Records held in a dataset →
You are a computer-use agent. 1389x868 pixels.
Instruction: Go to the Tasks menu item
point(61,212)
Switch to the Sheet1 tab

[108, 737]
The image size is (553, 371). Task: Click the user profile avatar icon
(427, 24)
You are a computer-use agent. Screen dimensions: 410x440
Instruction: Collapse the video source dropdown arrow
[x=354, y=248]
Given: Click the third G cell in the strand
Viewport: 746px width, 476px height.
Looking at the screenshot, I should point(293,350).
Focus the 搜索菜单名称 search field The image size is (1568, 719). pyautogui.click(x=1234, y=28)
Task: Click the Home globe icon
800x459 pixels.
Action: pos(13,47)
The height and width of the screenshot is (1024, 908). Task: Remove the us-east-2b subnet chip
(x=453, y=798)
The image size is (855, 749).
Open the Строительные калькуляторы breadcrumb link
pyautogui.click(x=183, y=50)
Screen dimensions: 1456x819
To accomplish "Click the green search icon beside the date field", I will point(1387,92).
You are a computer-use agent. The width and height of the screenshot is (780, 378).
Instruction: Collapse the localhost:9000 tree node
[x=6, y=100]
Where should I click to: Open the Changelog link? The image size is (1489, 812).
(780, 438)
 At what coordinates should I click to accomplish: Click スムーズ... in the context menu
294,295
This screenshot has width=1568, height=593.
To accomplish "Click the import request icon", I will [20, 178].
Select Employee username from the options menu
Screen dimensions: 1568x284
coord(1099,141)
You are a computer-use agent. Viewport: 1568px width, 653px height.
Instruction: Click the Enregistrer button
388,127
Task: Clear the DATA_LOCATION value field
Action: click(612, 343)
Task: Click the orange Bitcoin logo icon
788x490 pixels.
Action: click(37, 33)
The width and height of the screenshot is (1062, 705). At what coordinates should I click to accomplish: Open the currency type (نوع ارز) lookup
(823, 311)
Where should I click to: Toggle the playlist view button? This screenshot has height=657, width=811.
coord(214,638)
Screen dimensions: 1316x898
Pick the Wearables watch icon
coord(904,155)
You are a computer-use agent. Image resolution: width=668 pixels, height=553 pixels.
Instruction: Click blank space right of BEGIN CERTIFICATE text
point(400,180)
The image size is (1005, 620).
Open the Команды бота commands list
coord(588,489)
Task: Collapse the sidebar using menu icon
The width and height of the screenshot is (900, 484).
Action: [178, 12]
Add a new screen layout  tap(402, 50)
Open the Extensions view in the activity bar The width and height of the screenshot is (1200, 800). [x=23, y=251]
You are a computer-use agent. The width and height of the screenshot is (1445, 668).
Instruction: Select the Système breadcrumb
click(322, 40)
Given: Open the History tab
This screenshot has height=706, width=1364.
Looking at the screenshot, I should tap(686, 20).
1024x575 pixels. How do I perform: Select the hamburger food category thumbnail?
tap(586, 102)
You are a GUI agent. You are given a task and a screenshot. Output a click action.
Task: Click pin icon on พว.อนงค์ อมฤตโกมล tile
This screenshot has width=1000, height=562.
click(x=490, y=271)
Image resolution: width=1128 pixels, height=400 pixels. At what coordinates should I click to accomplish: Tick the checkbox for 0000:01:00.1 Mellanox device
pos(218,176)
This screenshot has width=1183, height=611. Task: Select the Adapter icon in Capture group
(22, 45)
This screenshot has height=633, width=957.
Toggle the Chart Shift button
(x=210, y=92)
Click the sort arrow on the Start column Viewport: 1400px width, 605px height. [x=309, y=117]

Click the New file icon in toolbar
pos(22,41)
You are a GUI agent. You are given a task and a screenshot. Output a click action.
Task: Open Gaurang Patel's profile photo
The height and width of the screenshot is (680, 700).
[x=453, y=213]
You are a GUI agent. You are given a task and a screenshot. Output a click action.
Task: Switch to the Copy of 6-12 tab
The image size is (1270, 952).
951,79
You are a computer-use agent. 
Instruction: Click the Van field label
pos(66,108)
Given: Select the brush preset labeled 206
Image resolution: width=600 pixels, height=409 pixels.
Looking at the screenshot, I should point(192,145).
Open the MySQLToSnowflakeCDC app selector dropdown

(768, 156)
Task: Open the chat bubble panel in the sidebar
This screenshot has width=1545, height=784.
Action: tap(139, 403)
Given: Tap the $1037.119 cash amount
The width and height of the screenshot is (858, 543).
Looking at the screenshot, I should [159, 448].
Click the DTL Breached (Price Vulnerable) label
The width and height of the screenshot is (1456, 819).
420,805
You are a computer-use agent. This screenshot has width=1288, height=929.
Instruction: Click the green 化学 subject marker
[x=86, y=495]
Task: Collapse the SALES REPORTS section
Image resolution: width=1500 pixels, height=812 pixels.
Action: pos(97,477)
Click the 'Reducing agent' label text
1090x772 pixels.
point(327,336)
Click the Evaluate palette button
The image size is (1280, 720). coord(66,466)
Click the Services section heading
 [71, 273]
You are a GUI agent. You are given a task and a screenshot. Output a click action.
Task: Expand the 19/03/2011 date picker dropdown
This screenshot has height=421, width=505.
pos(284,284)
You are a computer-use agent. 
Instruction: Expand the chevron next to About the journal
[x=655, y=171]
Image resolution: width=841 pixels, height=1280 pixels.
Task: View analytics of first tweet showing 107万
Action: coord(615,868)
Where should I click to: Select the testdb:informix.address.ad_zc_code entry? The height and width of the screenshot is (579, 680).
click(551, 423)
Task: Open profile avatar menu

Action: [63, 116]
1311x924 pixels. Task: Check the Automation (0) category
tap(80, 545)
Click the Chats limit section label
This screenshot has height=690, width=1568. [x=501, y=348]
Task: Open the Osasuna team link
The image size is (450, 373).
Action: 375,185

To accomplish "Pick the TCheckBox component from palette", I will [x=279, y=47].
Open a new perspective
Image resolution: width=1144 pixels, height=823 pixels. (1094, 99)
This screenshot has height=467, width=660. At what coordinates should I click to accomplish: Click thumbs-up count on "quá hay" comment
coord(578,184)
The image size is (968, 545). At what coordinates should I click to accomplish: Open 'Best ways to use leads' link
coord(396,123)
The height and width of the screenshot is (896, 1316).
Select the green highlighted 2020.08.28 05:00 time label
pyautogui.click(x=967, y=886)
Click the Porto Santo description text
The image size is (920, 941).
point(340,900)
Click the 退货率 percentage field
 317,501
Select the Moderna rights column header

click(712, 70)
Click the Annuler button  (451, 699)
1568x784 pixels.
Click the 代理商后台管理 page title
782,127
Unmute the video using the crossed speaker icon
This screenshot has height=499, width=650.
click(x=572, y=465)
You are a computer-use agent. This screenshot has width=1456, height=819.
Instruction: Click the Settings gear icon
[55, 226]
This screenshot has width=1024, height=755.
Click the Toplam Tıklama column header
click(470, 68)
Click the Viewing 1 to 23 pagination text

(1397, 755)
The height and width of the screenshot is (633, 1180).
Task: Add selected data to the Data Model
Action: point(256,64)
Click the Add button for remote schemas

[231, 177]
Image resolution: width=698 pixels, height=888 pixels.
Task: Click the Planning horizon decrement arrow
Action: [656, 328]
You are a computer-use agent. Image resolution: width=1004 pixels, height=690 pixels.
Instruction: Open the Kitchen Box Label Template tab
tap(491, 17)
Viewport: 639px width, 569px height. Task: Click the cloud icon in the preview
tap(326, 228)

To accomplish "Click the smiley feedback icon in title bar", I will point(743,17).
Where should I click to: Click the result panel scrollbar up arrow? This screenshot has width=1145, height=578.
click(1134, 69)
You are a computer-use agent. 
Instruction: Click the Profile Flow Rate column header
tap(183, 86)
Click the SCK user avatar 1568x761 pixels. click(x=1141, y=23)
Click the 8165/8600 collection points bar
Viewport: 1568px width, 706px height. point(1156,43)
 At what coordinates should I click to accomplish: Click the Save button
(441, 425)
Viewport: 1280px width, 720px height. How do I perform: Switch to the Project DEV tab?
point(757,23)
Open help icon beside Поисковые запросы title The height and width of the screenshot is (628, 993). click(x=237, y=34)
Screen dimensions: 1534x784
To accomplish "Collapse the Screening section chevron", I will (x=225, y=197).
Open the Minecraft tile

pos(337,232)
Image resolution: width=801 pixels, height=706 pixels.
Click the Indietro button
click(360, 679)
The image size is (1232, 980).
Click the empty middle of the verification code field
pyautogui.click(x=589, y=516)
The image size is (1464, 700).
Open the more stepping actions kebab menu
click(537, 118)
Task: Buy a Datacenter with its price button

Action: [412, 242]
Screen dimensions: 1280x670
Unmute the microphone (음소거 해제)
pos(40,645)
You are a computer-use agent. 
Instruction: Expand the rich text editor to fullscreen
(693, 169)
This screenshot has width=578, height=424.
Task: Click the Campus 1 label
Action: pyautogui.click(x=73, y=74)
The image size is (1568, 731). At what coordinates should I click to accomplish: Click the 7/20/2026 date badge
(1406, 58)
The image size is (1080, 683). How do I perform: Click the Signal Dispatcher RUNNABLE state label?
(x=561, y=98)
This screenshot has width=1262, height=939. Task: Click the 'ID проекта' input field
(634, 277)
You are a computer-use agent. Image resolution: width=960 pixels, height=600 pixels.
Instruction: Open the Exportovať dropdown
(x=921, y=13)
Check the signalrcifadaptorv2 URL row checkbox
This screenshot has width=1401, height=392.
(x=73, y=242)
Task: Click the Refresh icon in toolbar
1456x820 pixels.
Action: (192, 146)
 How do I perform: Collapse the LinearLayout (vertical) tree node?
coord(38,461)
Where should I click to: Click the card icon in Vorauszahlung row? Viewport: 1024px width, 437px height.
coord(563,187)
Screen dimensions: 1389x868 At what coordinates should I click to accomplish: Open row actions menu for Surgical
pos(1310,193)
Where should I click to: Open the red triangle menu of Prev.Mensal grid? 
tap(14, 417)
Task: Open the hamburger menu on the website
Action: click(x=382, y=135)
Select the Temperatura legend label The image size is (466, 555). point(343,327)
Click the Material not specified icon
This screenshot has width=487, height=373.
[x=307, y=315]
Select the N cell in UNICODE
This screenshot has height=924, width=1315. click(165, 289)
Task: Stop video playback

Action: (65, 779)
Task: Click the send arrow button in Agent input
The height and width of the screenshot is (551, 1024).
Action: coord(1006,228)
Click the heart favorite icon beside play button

The problem → Can you put everything from the line containing "Open a new perspective" down to the line containing "coord(396,123)" into a numbered list, one line per entry, with any blank lines omitted?

Solution for this exercise →
1. Open a new perspective
2. Image resolution: width=1144 pixels, height=823 pixels. (1094, 99)
3. This screenshot has height=467, width=660. At what coordinates should I click to accomplish: Click thumbs-up count on "quá hay" comment
4. coord(578,184)
5. The image size is (968, 545). At what coordinates should I click to accomplish: Open 'Best ways to use leads' link
6. coord(396,123)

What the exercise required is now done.